С грузинского. Перевод Владимира Маловичко
Опубликовано в журнале Дружба Народов, номер 4, 2014
—
Эй, вы, глупые дурочки,
сколько можно повторять: пока я жива, а вы можете писать, спрашивайте меня и
записывайте! Неужели вы не видите, что все, кому не лень, лихорадочно строчат
«мемуары» о вашем отце и одному Богу и мне известно, правда это или нет! — до
сегодняшнего дня причитает мама, вразумляя меня и Кетино.
Маме
восемьдесят три, и она боится, чтобы воспоминания, которыми полна ее голова, не
потерялись с ее уходом в лучший мир. Хотя, когда я гляжу на нее, у меня перед
глазами всегда возникает полный тайн бессмертный образ Урсулы из Гарсии
Маркеса.
Надо
сказать, что мамины упреки не совсем справедливы, так как я написала не один
очерк об отце, несмотря на то, что папа, по моему мнению, исчерпывающе изложил
свою биографию в своих произведениях, и не обязательно добавлять к этому
что-либо еще, особенно дочерям.
Но
на днях мне позвонили из телепрограммы «Профиль» и сказали, что хотят отметить
день рождения спектакля и фильма «Белые флаги». В студию приглашены режиссеры,
актеры и многие другие люди, имеющие отношение к этому произведению.

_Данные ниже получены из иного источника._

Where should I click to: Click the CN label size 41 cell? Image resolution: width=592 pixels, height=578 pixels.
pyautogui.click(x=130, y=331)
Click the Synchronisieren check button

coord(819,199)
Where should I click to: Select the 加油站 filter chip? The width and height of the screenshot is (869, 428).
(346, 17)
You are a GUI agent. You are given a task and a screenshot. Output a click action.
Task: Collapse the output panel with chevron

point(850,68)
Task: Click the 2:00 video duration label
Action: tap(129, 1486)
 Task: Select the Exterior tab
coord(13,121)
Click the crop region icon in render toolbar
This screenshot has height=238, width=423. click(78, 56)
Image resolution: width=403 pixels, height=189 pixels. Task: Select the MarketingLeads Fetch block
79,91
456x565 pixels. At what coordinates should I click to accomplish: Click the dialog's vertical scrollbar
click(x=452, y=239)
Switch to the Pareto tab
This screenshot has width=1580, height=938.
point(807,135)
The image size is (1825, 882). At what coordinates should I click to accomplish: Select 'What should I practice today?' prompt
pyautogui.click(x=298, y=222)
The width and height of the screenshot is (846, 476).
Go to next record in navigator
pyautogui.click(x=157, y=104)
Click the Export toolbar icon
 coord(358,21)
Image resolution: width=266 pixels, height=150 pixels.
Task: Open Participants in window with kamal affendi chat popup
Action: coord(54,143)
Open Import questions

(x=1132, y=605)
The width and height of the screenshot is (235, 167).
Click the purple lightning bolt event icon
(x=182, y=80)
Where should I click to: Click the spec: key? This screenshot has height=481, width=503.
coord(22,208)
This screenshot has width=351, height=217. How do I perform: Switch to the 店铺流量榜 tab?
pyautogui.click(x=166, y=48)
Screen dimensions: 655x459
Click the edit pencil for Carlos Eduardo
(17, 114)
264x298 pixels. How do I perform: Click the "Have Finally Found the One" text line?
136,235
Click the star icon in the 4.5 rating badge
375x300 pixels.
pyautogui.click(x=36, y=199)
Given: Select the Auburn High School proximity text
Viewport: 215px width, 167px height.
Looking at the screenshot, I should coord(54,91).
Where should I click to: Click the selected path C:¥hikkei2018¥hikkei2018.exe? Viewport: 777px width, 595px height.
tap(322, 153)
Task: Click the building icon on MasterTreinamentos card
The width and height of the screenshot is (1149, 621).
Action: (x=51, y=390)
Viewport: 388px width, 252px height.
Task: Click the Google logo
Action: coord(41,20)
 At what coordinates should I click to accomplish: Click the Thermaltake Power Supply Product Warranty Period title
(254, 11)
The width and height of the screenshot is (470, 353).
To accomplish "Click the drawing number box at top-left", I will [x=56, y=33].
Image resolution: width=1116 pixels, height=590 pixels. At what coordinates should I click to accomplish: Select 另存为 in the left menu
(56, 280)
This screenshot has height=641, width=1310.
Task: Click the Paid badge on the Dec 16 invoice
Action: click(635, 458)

Вместе с
ними приглашены и члены семьи моего отца.
Мама
вот уже несколько лет отказывается от участия в телепередачах. Моей сестры Кетино в городе нет. Значит, мне
предстоит идти одной и в одиночку выступать наряду с видными деятелями культуры
и искусства. Прибавьте к этому, что слушатель и зритель воспринимает меня как
свидетеля и очевидца тюремного периода жизни моего отца — немногие отдают себе
отчет в том, что мне тогда было два с половиной года.
И
вот исполнилась мечта моей мамы: я взяла блокнот, авторучку и явилась к ней
записывать «показания».
—
Ну-ка расскажи, что такого произошло тогда в ресторане «Гемо», что не описано в
«Белых флагах»? Говорят, это убийство тогда до конца так и не раскрыли, —
готовлю я маму к подробному объяснению, и она довольно сухо, но очень точно
приводит факты, которые в книге описаны весьма детально.
—
Дата ареста?
—
14 апреля.
—
14 июля — его день рождения…
—
А четырнадцатого сентября он скончался, и четырнадцатого октября мы
расписались.
—
Магическое число!
—
Да, так получилось, что в его жизни самые значительные события происходили
14-го числа.
—
А откуда он знал Ростома Бараташвили
(по книге — Ростом Амилахвари)?
—
Они были соседями и учились в одной школе. В период репрессий отца Нодара расстреляли, мать выслали
в Казахстан. Детей тетки забрали в Сухуми. А через некоторое время Нодар переехал к деду в Гурию.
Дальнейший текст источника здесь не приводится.